The present study demonstrated that morning BP measurement would provide not only a higher relative reliability but also a greater absolute reliability compared with before‐dinner and at‐bedtime BP measurements. The higher reliability of morning BP measurement remained unchanged even when regular drinkers were excluded. These results indicate that morning BP is the most reliable of the daytime BP measurements. Hoshide and colleagues31 reported that morning home SBP provided superior discrimination and risk reclassification for stroke events compared with at‐bedtime SBP, and that the predictive ability of morning SBP was attenuated by the simultaneous assessments of morning and at‐bedtime SBP in the J‐HOP (Japan Morning Surge‐Home Blood Pressure) study. In addition, the association of morning SBP with stroke risk was independent of organ damage markers, which indicated that higher morning SBP was causally related to stroke occurrence.31 Our present findings may support their results in light of the higher reliability of morning BP measurement. The high reliability of morning BP measurement may lead to a more accurate assessment of stroke risks. Therefore, we emphasize that the management of hypertension should be based on morning BP levels in routine clinical practice.

Evening BP, especially at‐bedtime BP, may be affected by the depressor effects of bathing and alcohol consumption.9 The postprandial BP decrease32 and various lifestyle factors such as evening activities10 might also affect the evening BP levels. These various factors might lead to a reduction of the reliability of before‐dinner and at‐bedtime BP measurement.

We recently developed an ICT‐based device for measuring HBP, including nocturnal HBP.33, 34, 35 This is the first study to assess the reliability of HBP using our automatic ICT‐based device. Our results confirmed that the ICT‐based approach was successful in providing reliable HBP data. The number of HBP measurements, which were transmitted automatically to the data server, was almost identical to the expected total number of HBP measurements, and the BP values directly transmitted from the patients’ homes were quite accurate.
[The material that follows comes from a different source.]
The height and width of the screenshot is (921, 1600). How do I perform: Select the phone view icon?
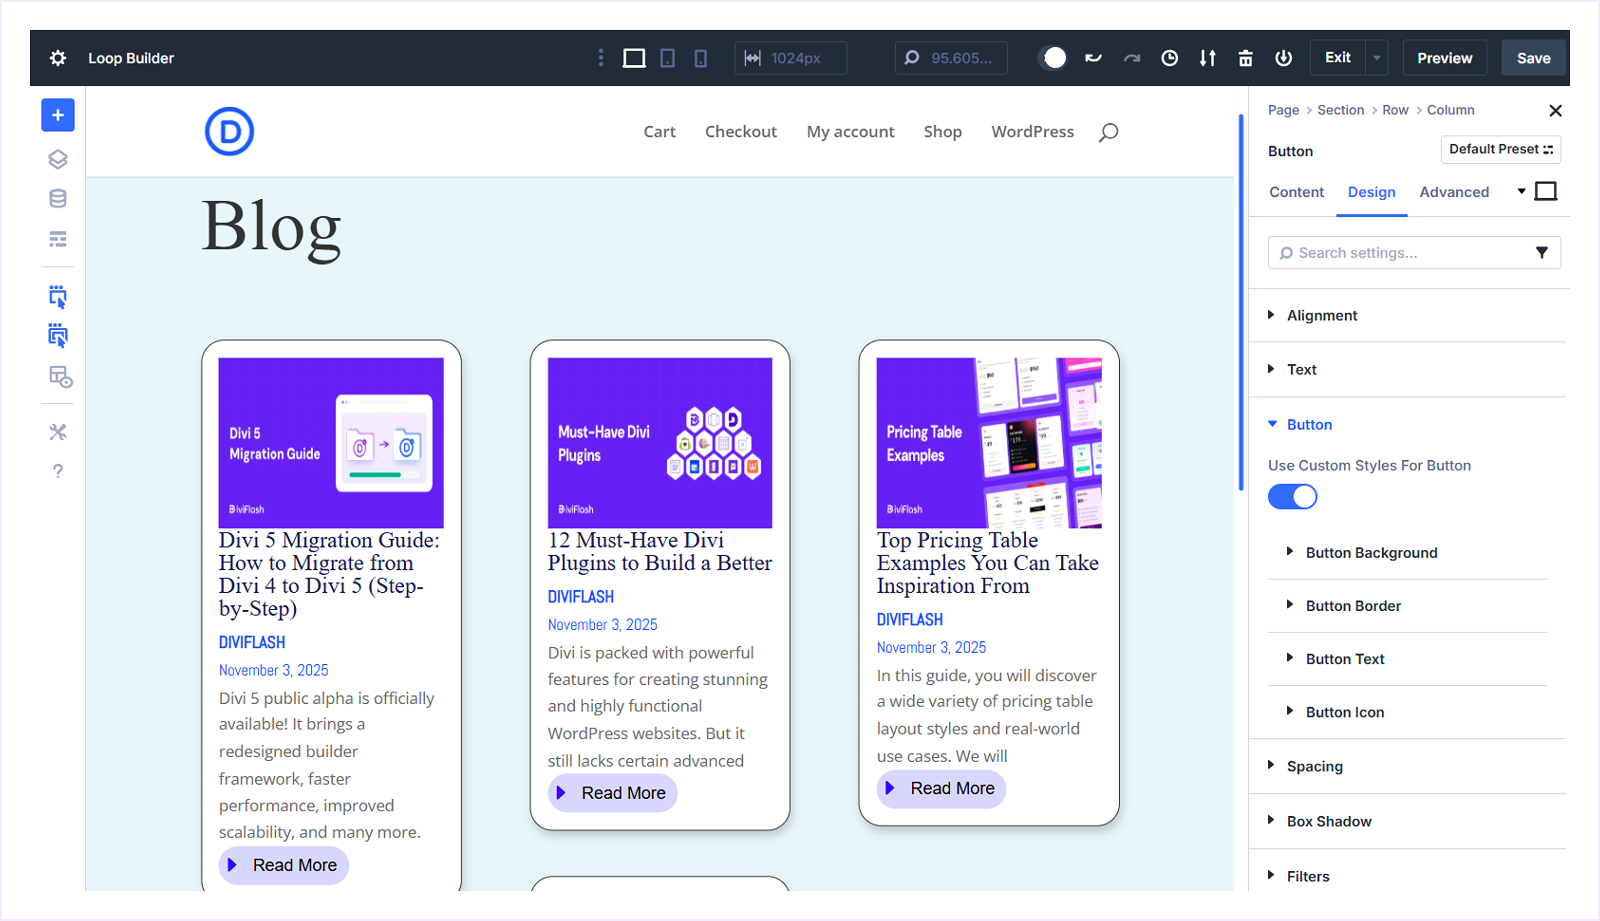pyautogui.click(x=701, y=58)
In addition, the ICT‐based HBP monitoring device was successfully used by elderly patients with hypertension who had no prior experience with the device, suggesting that the device had high practicability. In their randomized controlled trial, Bachmann and colleagues36 reported that the accuracy and interpretation of HBP measurement using devices with a memory function were significantly higher than those using only a self‐reported logbook. Thus, we propose that the ICT‐based HBP monitoring device is the most appropriate device currently available for the management of hypertension.

4.1. Study strengths and limitations

The strength of this study is that the BP levels and their times of measurement were quite accurate and were not subjected to any selection or reporting bias, since all of the data obtained by the ICT‐based HBP monitoring device were evaluated, without selecting any BP values for elimination.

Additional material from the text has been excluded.